Every line from the one with "983x695 pixels." through the end of the entries below must be retyped exactly, and only those lines. The pictures are not part of the copy.

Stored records
=== Section Start ===

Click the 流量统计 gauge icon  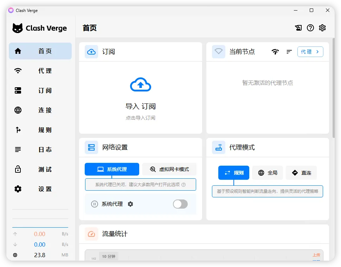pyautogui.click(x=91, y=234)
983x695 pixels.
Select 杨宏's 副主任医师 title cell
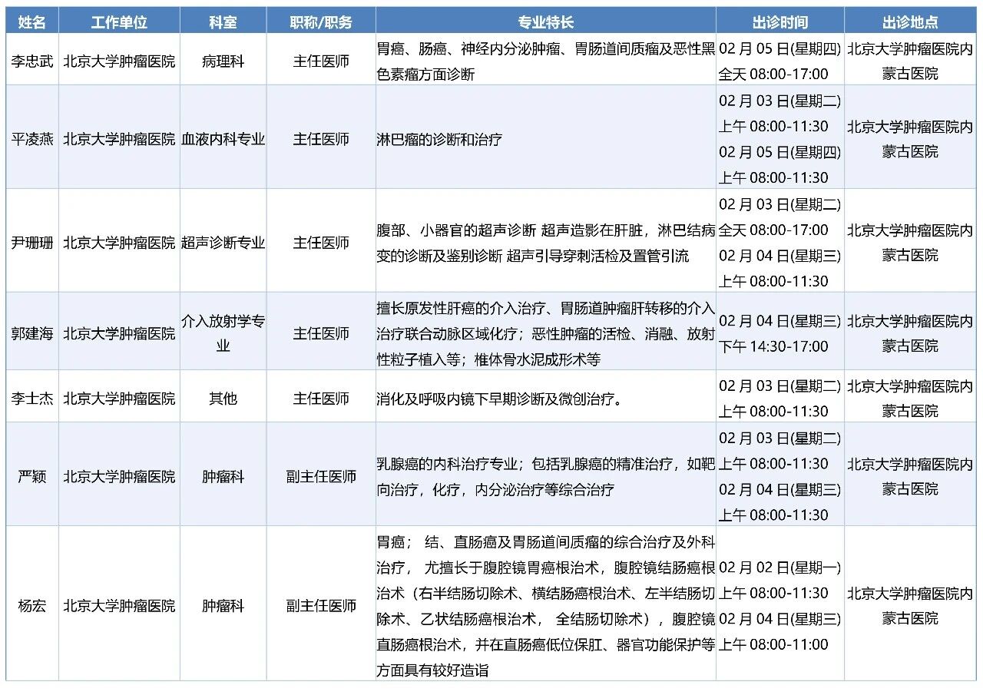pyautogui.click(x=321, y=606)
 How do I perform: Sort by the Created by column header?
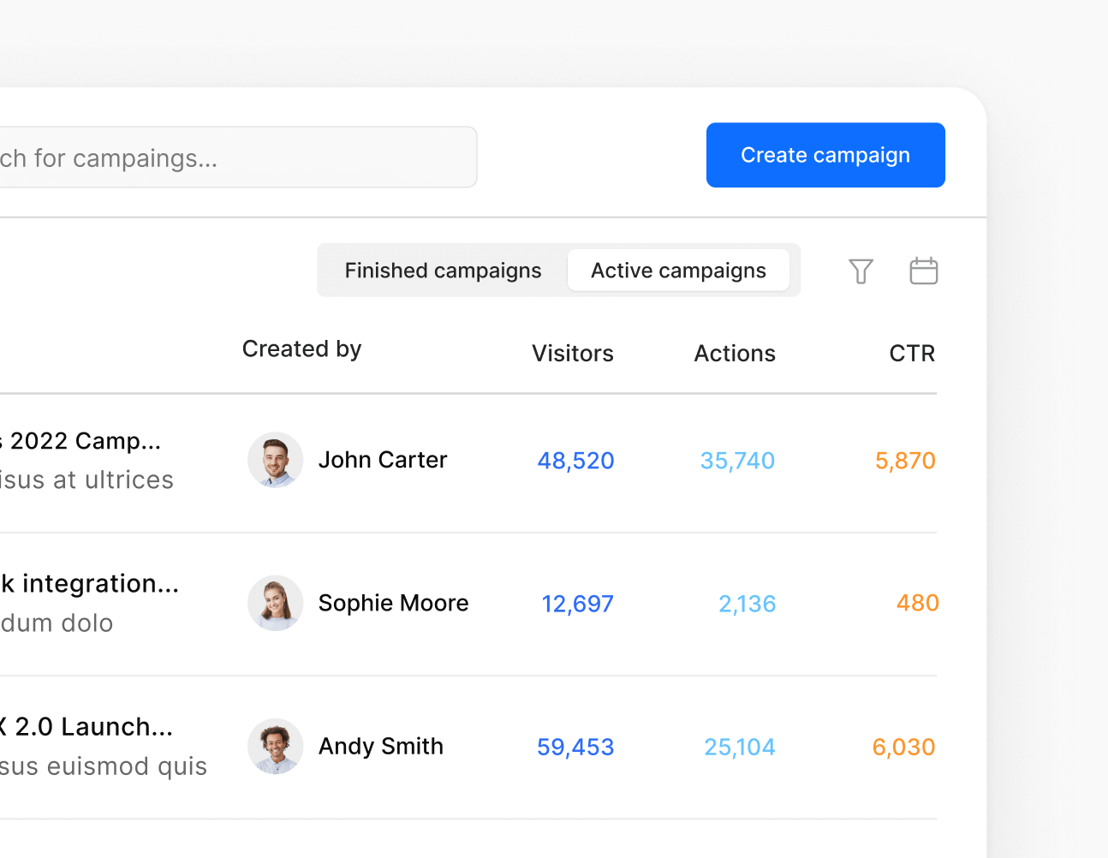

=== Section End ===

**Answer space:**
983x695 pixels.
Select 杨宏's 副主任医师 title cell
pyautogui.click(x=321, y=606)
 How do I perform: Sort by the Created by column header?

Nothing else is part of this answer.